## [Directions for this task]
Copy out, precisely as given, the lines from the line with "Click the pajama" to the end of the entries that follow.

## [Source records]
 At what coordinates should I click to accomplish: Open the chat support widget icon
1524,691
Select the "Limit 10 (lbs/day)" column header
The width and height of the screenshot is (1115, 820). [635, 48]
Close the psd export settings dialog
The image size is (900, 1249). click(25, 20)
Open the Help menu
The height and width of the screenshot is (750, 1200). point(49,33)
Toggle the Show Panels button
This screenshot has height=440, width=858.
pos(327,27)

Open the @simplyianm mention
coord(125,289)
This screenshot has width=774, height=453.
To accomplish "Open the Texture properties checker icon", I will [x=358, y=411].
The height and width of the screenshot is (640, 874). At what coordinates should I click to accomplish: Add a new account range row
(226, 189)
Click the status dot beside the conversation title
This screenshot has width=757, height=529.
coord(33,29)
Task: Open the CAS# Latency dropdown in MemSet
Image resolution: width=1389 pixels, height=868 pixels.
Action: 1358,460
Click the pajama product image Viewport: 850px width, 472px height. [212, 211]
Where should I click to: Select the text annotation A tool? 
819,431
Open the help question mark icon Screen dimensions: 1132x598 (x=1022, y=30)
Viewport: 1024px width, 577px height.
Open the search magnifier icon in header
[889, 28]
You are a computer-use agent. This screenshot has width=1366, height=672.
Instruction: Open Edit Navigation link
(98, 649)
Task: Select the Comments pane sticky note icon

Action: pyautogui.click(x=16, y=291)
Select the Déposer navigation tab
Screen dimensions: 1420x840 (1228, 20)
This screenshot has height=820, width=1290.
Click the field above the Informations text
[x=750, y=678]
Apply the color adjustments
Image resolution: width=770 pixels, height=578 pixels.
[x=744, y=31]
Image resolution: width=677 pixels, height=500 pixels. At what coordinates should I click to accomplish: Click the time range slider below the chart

## [Solved problem]
Click the pajama product image Viewport: 850px width, 472px height. [212, 211]
Where should I click to: Select the text annotation A tool? 
819,431
Open the help question mark icon Screen dimensions: 1132x598 (x=1022, y=30)
Viewport: 1024px width, 577px height.
Open the search magnifier icon in header
[889, 28]
You are a computer-use agent. This screenshot has width=1366, height=672.
Instruction: Open Edit Navigation link
(98, 649)
Task: Select the Comments pane sticky note icon

Action: pyautogui.click(x=16, y=291)
Select the Déposer navigation tab
Screen dimensions: 1420x840 (1228, 20)
This screenshot has height=820, width=1290.
Click the field above the Informations text
[x=750, y=678]
Apply the color adjustments
Image resolution: width=770 pixels, height=578 pixels.
[x=744, y=31]
Image resolution: width=677 pixels, height=500 pixels. At what coordinates should I click to accomplish: Click the time range slider below the chart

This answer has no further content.